§ **Exercise goal**
Copy out the records that appear below, exactly as each one reads.

§ **Saved data entries**
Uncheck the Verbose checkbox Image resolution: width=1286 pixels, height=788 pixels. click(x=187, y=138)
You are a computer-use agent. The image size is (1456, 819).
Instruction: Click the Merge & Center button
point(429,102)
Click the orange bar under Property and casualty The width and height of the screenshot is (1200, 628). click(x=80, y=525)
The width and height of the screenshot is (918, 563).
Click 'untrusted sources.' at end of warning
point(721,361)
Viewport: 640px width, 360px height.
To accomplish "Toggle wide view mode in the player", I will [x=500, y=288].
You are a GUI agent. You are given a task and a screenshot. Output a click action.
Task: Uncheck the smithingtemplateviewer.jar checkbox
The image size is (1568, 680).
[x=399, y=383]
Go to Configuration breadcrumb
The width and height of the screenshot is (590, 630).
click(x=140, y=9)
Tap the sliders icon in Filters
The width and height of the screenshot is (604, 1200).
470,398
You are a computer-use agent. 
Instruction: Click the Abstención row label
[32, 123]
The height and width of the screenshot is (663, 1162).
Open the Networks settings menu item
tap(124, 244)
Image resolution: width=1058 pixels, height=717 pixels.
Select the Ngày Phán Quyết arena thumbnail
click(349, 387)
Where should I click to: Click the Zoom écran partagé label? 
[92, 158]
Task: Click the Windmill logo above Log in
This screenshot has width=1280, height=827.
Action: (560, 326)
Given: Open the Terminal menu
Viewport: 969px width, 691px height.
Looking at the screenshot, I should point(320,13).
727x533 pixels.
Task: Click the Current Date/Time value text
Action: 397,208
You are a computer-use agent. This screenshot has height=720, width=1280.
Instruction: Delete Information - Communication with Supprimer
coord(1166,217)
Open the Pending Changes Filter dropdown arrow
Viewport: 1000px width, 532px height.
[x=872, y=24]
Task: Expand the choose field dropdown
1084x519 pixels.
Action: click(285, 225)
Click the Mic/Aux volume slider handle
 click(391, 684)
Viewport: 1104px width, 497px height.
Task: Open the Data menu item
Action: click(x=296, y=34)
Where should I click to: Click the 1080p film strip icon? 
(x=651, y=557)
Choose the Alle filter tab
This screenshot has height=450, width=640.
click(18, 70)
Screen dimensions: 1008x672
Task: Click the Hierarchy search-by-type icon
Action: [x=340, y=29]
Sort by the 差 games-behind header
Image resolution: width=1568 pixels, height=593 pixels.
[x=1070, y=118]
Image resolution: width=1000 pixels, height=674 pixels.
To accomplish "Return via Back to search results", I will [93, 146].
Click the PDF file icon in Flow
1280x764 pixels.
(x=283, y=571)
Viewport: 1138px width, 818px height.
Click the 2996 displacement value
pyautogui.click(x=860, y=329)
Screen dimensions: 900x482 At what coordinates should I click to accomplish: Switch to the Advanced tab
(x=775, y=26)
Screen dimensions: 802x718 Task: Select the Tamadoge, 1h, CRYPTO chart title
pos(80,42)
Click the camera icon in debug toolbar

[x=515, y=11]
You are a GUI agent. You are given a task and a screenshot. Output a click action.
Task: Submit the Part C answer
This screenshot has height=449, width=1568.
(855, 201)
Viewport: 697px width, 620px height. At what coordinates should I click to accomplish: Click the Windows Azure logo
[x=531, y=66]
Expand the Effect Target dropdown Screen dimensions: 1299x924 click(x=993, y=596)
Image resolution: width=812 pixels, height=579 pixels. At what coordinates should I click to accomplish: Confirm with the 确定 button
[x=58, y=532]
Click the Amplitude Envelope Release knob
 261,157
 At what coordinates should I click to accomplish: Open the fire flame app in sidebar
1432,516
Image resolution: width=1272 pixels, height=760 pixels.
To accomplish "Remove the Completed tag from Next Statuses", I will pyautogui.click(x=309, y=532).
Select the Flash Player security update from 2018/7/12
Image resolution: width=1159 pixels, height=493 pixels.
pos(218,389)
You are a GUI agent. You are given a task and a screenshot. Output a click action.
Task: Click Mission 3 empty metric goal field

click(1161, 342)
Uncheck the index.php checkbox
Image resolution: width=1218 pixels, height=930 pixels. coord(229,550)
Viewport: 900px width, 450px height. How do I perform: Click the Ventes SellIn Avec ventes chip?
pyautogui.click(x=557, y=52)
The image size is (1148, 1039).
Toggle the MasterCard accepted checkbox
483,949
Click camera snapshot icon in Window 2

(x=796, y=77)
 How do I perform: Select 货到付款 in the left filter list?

§ **Solution for this exercise**
Uncheck the Verbose checkbox Image resolution: width=1286 pixels, height=788 pixels. click(x=187, y=138)
You are a computer-use agent. The image size is (1456, 819).
Instruction: Click the Merge & Center button
point(429,102)
Click the orange bar under Property and casualty The width and height of the screenshot is (1200, 628). click(x=80, y=525)
The width and height of the screenshot is (918, 563).
Click 'untrusted sources.' at end of warning
point(721,361)
Viewport: 640px width, 360px height.
To accomplish "Toggle wide view mode in the player", I will [x=500, y=288].
You are a GUI agent. You are given a task and a screenshot. Output a click action.
Task: Uncheck the smithingtemplateviewer.jar checkbox
The image size is (1568, 680).
[x=399, y=383]
Go to Configuration breadcrumb
The width and height of the screenshot is (590, 630).
click(x=140, y=9)
Tap the sliders icon in Filters
The width and height of the screenshot is (604, 1200).
470,398
You are a computer-use agent. 
Instruction: Click the Abstención row label
[32, 123]
The height and width of the screenshot is (663, 1162).
Open the Networks settings menu item
tap(124, 244)
Image resolution: width=1058 pixels, height=717 pixels.
Select the Ngày Phán Quyết arena thumbnail
click(349, 387)
Where should I click to: Click the Zoom écran partagé label? 
[92, 158]
Task: Click the Windmill logo above Log in
This screenshot has width=1280, height=827.
Action: (560, 326)
Given: Open the Terminal menu
Viewport: 969px width, 691px height.
Looking at the screenshot, I should point(320,13).
727x533 pixels.
Task: Click the Current Date/Time value text
Action: 397,208
You are a computer-use agent. This screenshot has height=720, width=1280.
Instruction: Delete Information - Communication with Supprimer
coord(1166,217)
Open the Pending Changes Filter dropdown arrow
Viewport: 1000px width, 532px height.
[x=872, y=24]
Task: Expand the choose field dropdown
1084x519 pixels.
Action: click(285, 225)
Click the Mic/Aux volume slider handle
 click(391, 684)
Viewport: 1104px width, 497px height.
Task: Open the Data menu item
Action: click(x=296, y=34)
Where should I click to: Click the 1080p film strip icon? 
(x=651, y=557)
Choose the Alle filter tab
This screenshot has height=450, width=640.
click(18, 70)
Screen dimensions: 1008x672
Task: Click the Hierarchy search-by-type icon
Action: [x=340, y=29]
Sort by the 差 games-behind header
Image resolution: width=1568 pixels, height=593 pixels.
[x=1070, y=118]
Image resolution: width=1000 pixels, height=674 pixels.
To accomplish "Return via Back to search results", I will [93, 146].
Click the PDF file icon in Flow
1280x764 pixels.
(x=283, y=571)
Viewport: 1138px width, 818px height.
Click the 2996 displacement value
pyautogui.click(x=860, y=329)
Screen dimensions: 900x482 At what coordinates should I click to accomplish: Switch to the Advanced tab
(x=775, y=26)
Screen dimensions: 802x718 Task: Select the Tamadoge, 1h, CRYPTO chart title
pos(80,42)
Click the camera icon in debug toolbar

[x=515, y=11]
You are a GUI agent. You are given a task and a screenshot. Output a click action.
Task: Submit the Part C answer
This screenshot has height=449, width=1568.
(855, 201)
Viewport: 697px width, 620px height. At what coordinates should I click to accomplish: Click the Windows Azure logo
[x=531, y=66]
Expand the Effect Target dropdown Screen dimensions: 1299x924 click(x=993, y=596)
Image resolution: width=812 pixels, height=579 pixels. At what coordinates should I click to accomplish: Confirm with the 确定 button
[x=58, y=532]
Click the Amplitude Envelope Release knob
 261,157
 At what coordinates should I click to accomplish: Open the fire flame app in sidebar
1432,516
Image resolution: width=1272 pixels, height=760 pixels.
To accomplish "Remove the Completed tag from Next Statuses", I will pyautogui.click(x=309, y=532).
Select the Flash Player security update from 2018/7/12
Image resolution: width=1159 pixels, height=493 pixels.
pos(218,389)
You are a GUI agent. You are given a task and a screenshot. Output a click action.
Task: Click Mission 3 empty metric goal field

click(1161, 342)
Uncheck the index.php checkbox
Image resolution: width=1218 pixels, height=930 pixels. coord(229,550)
Viewport: 900px width, 450px height. How do I perform: Click the Ventes SellIn Avec ventes chip?
pyautogui.click(x=557, y=52)
The image size is (1148, 1039).
Toggle the MasterCard accepted checkbox
483,949
Click camera snapshot icon in Window 2

(x=796, y=77)
 How do I perform: Select 货到付款 in the left filter list?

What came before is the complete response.